Seven of LifePoint's 27 states have expanded Medicaid, and 35% of its self-pay volume had been generated in those states in 2013, Leif Murphy, chief financial officer, said during a call with analysts.
About 22% of its self-pay patients during the first quarter had enrolled in Medicaid, and 3% had enrolled in an exchange plan—on the high-end of its previous expectations.
As a result, self-pay patients represented 5.4% of admissions in the first quarter, down from 7% last year.
“So far, and as expected, the impact of healthcare reform has been a net positive for LifePoint,” Chairman and CEO William Carpenter said on the earnings call. “We're excited to our start to 2014 and looking forward to building on our momentum.”

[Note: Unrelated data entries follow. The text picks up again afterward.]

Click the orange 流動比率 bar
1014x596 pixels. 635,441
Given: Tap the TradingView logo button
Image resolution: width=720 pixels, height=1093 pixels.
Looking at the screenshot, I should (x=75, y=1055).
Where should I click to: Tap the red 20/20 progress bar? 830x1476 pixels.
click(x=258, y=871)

The chain had previously predicted a 4%-5% earnings boost from the Patient Protection and Affordable Care Act when it reported its 2013 results. “Our experience on the front end suggests that we will be at the high end of that estimate,” Murphy said Friday. “The year's off to a good start.”
The additional insurance coverage as well as greater cost controls helped overcome continued declines in volume.

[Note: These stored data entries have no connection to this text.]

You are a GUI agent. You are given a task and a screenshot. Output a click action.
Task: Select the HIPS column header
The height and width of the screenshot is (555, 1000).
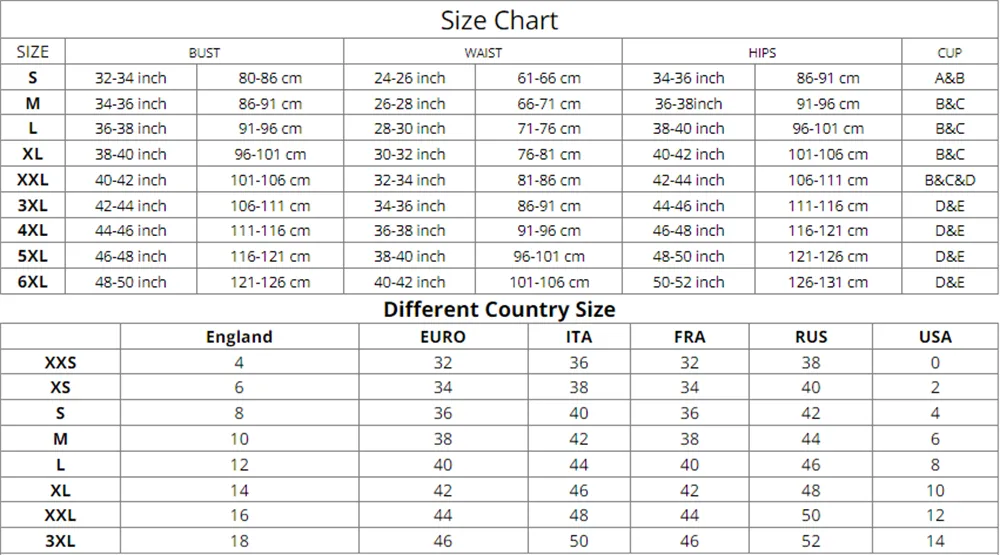762,53
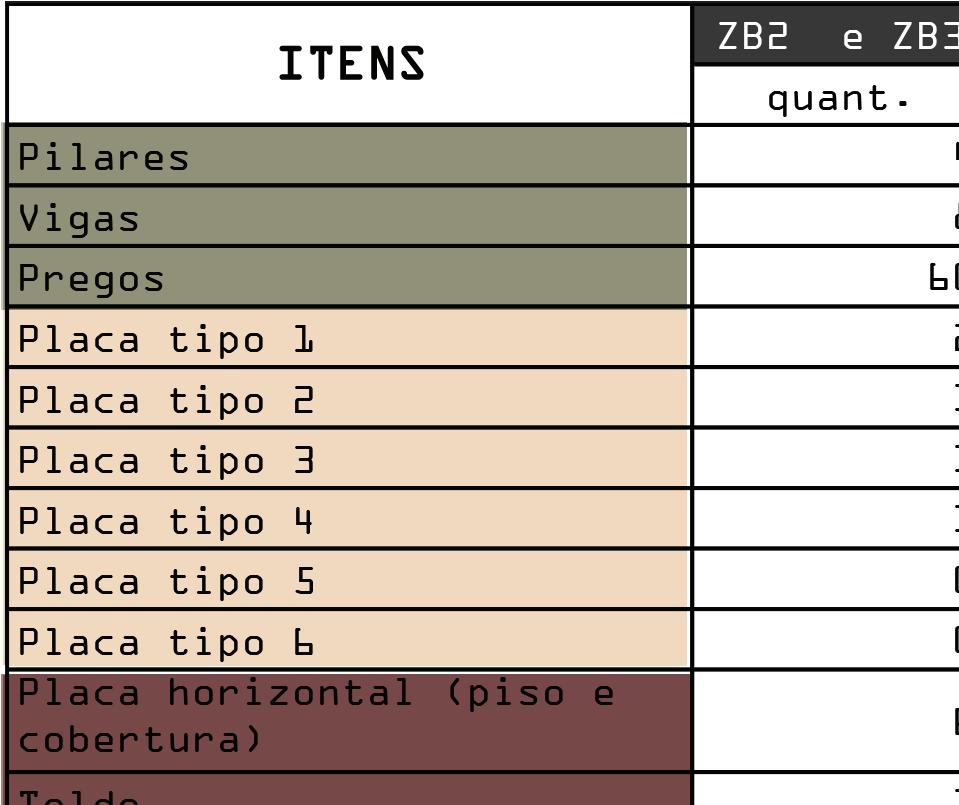Viewport: 959px width, 805px height.
Task: Select the ITENS header cell
Action: pos(349,64)
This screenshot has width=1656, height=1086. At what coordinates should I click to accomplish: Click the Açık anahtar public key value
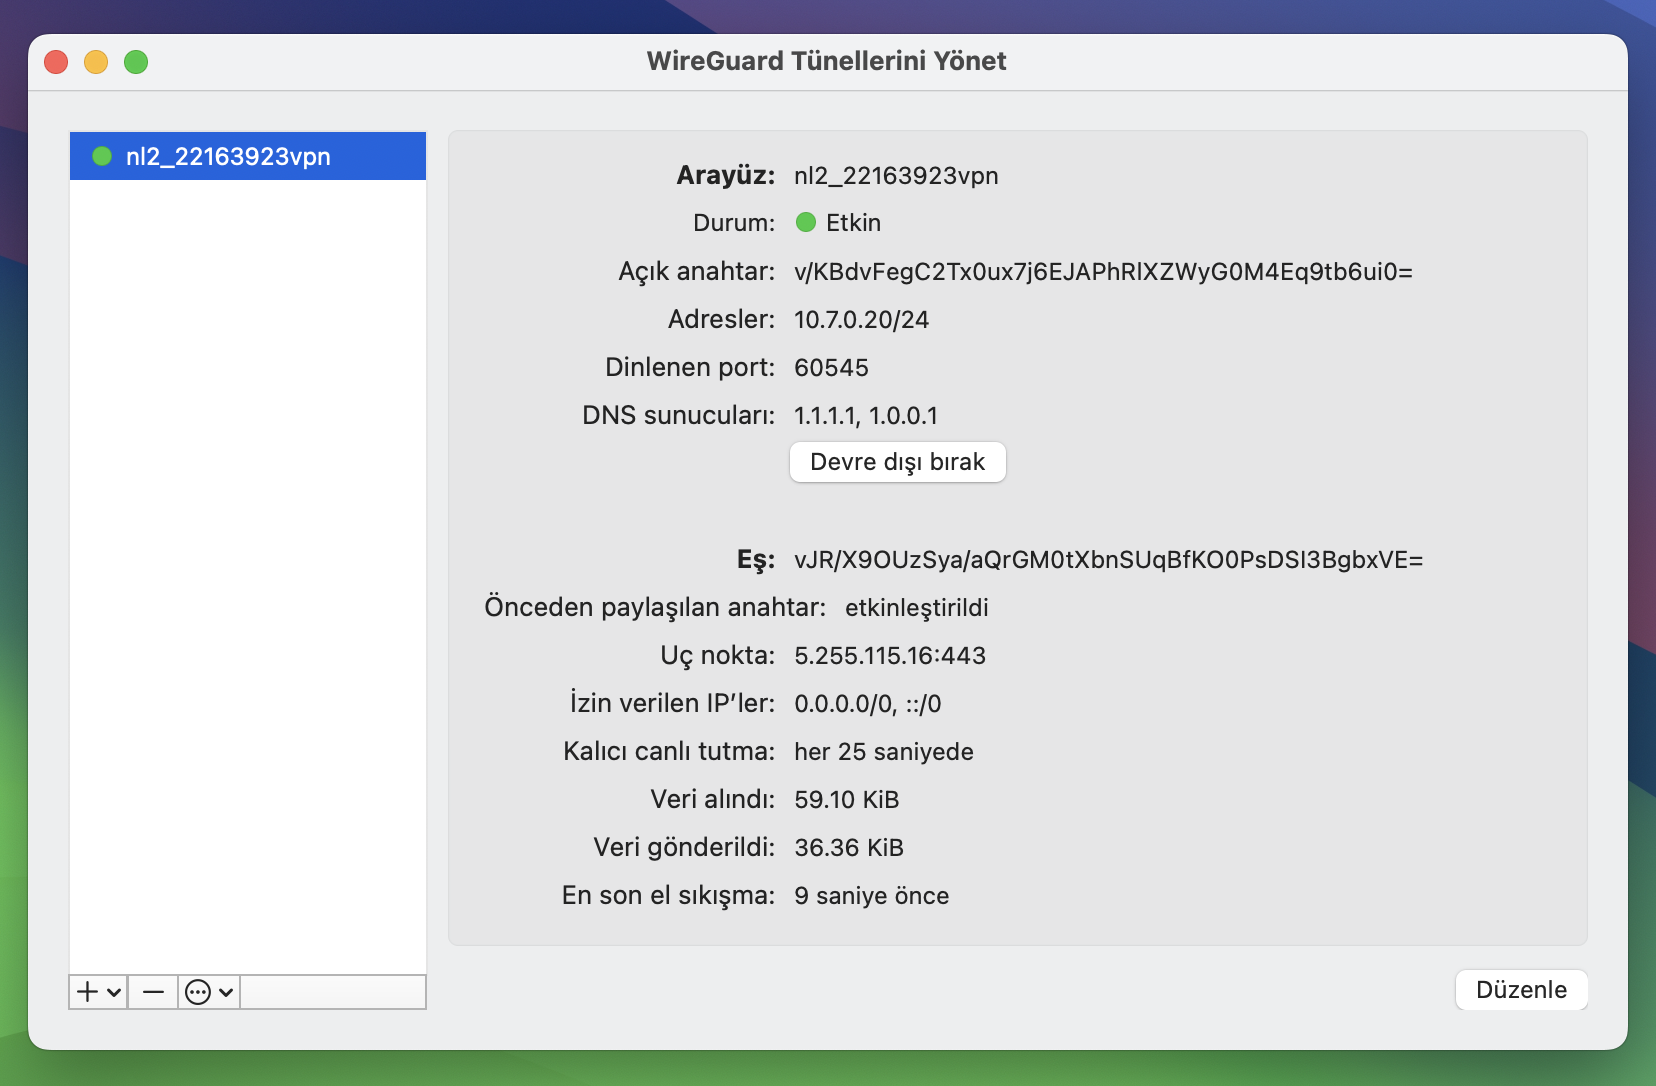pos(1102,271)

LifePoint reported a 5.3% decrease in same-facility admissions, or 1.9% when admissions were adjusted for outpatient activity.
Like other healthcare companies, LifePoint attributed the volume decline to a milder flu season and the severe winter weather that impacted much of the country.

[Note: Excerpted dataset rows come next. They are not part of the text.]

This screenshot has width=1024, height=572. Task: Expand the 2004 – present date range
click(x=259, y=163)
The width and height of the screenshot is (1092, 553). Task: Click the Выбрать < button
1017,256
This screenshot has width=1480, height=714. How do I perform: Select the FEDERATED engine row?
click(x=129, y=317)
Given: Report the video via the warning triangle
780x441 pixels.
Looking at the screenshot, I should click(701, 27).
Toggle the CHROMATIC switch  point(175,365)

But the chain also saw a benefit from acquisitions, including through its joint venture with Duke University Health System. When accounting for its four additional hospitals, adjusted admissions increased 4.1%.
In addition, LifePoint expects to add $800 million in new revenue this year from acquisitions that have not yet closed, Carpenter said on the call. The chain in March said it signed a letter of intent to acquire Conemaugh Health System, its first entry into Pennsylvania. It will invest $500 million in the system over 10 years.